What The Majority Opinion Does '

One need only read the page 893 of the opinion to find the principal holding: “All that is necessary * * * to make a sequence of operational steps a statutory ‘process’ within 35 USC 101 is that it be in the technological arts.” No limitations are placed upon this holding. In effect it is a pronouncement of new law.
At first reading, it may appear that this holding is but a resurrection of that made in Judge Smith’s opinion in the first Prater decision. Closer analysis reveals that the majority now goes much beyond the holding of our late colleague. A major basis of the holding in that first Prater opinion was that the claimed process must be “disclosed as being a sequence or combination of steps, capable of performance without human intervention.” [Emphasis added]. The opinion was clearly dealing with claims drawn primarily to cover a machine-implemented process but which were found to read also on carrying out the process using mental steps.
Here, however, the majority does not só limit its holding. Musgrave obviously discloses a process which can be implemented entirely by machine. Indeed, he argues with respect to some of his claims that it is unreasonable to interpret them as covering anything but a machine-implemented process. Nevertheless, the majority now says, in effect, that one no longer need disclose apparatus for carrying out his process.
Thus, while not only being a drastic departure from the policy decision implicit in the second Prater case, i. e., to decide the problems in this area of mental processes on a case-by-case basis, the majority opinion also goes far beyond the holding in the first Prater decision. As such, it should be recognized as overruling those cases which were so carefully distinguished by Judge Smith in Prater I.

Is This Change Really Necessary?

Academically, intellectually, perhaps, the majority’s new proposal — to throw out entirely the “mental steps” doctrine and replace it with a new rule — may sound appealing. Any process which is drawn to a technological art is now held to come within the ambit of the Patent Laws. I submit, however, that this court should concern itself only with realities and let the law professors worry about academic problems. The realities here are that “mental steps” are no longer a serious problem.
The actual ruling in Prater II was that the process claims there involved covered more than the appellant conceded they were intended to cover and that those claims were therefore unpatentable under 35 U.S.C. § 112. In dictum, however, the court resolved the biggest problem then facing the patent community, i. e., whether process claims drawn to cover the operation of a programmed digital computer would be subject to the protection of the patent statutes. With regard to the mental steps problem, the court further made it clear that the only proper inquiry should be as follows: Assuming the disclosure of a novel, un-obvious machine-implemented process, *895would a reasonable1 interpretation of the claims include coverage of the process implemented by the human mind?
More recent cases before this court have made it clear that there is now only a very narrow scope to this “fearful” mental steps doctrine. In re Bernhart2 and In re Mahony,3 we found that the process claims there involved, when interpreted reasonably, did not include within their coverage mental implementation. Additionally, Rule 2 of what the majority calls the “Abrams non-rules” was given a fatal blow in Bernhart where we held that a claimed invention is not non-statutory merely because “the novelty is indicated by an expression which does not itself fit in a statutory class.” Further, in Mahony, the Patent Office view that a claim reading on both statutory and non-statutory subject matter could not comply with the second paragraph of section 112 was discarded.

Raw data:

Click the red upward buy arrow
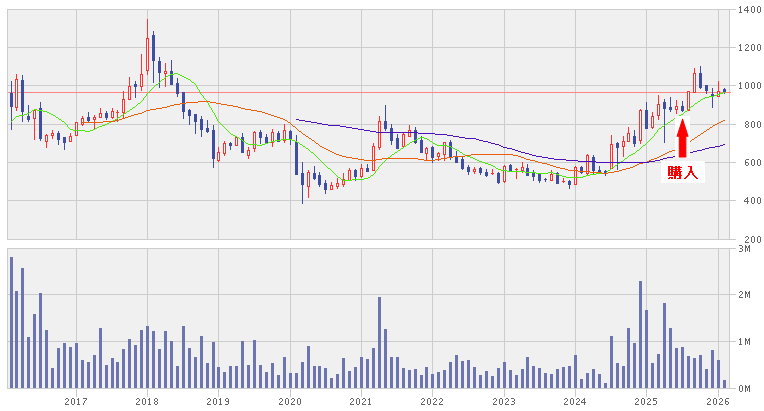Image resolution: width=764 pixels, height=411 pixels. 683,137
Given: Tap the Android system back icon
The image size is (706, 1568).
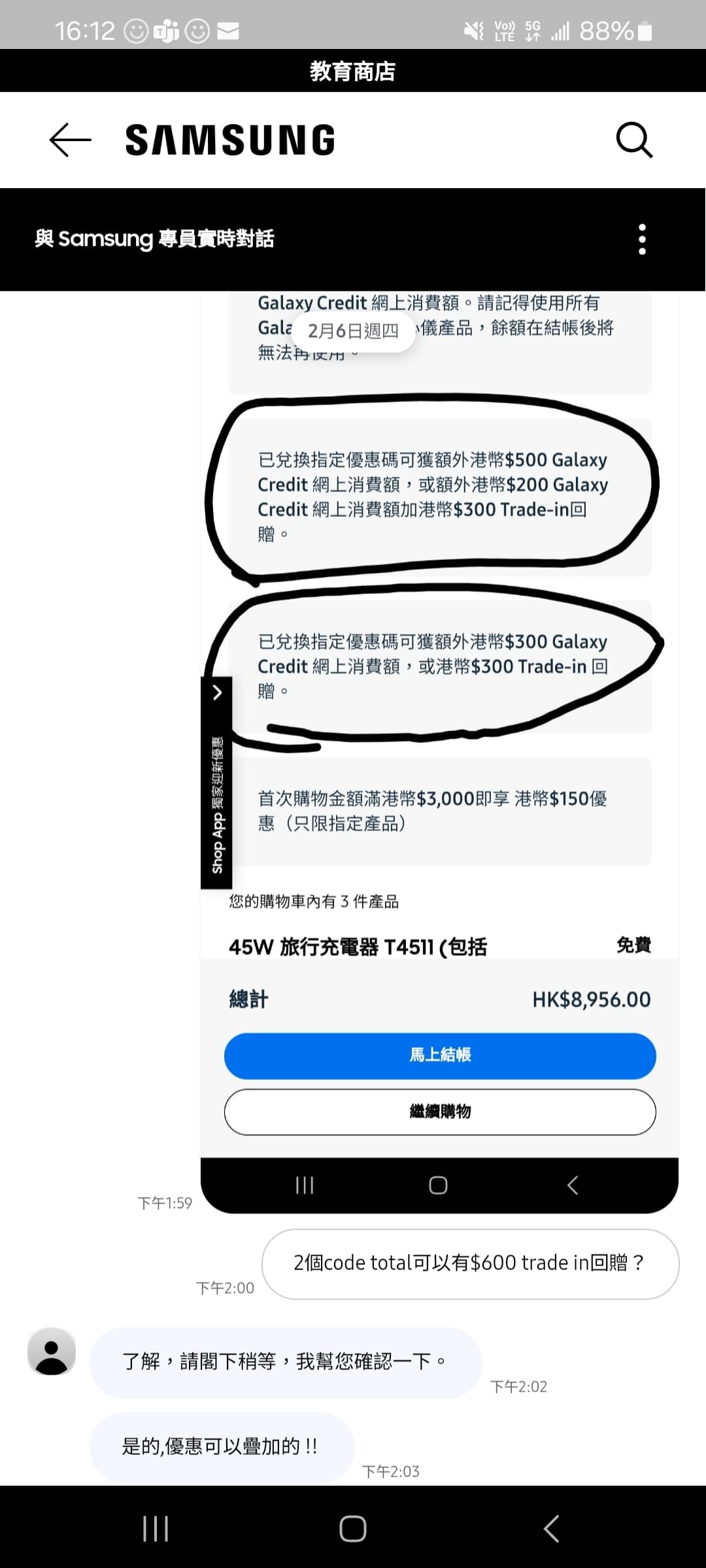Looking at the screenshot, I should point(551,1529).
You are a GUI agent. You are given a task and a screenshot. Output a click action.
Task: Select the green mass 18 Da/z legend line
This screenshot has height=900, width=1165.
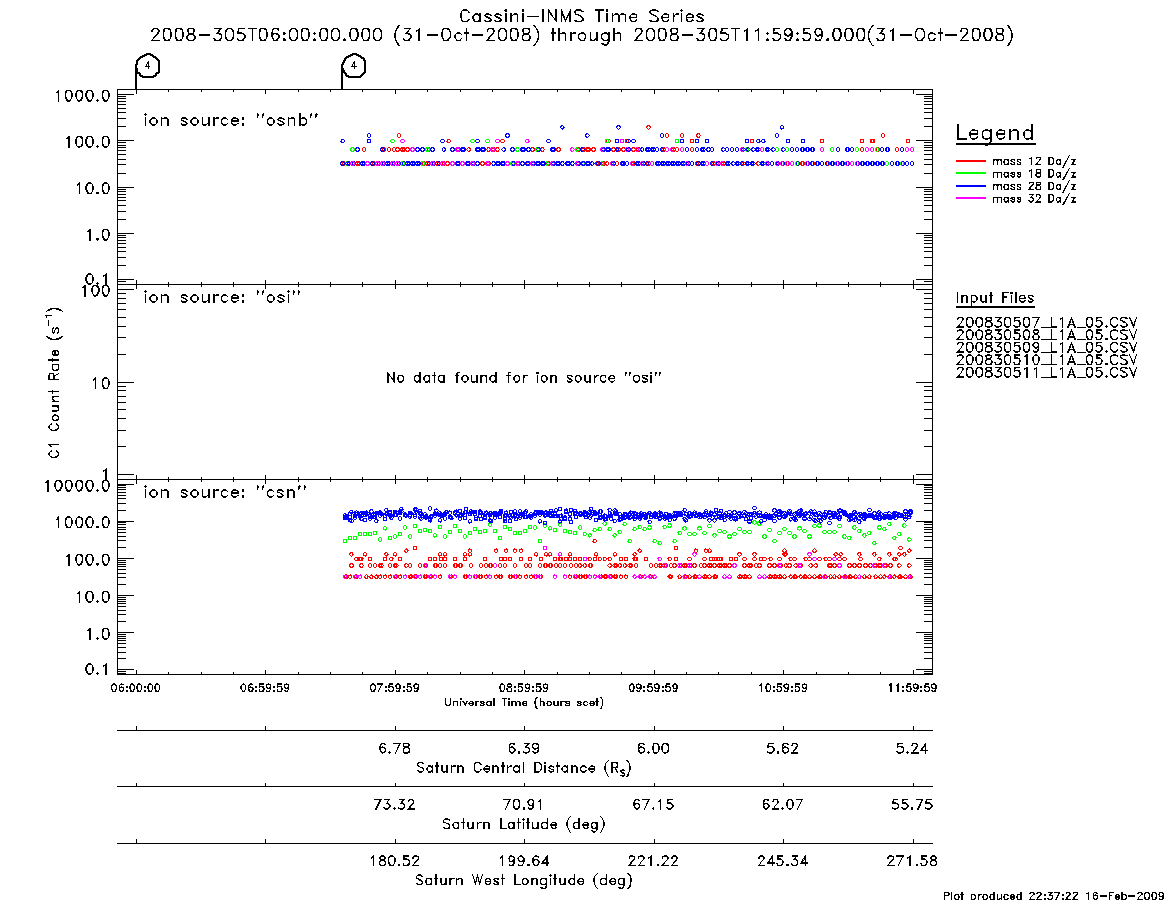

==

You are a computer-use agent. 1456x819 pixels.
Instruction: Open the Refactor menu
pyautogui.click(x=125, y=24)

Requirement:
In the patent-law excerpt, which two cases held that the process claims, reasonably interpreted, did not cover mental implementation? The listing isn't needed for this.

Task result:
In re Bernhart and In re Mahony.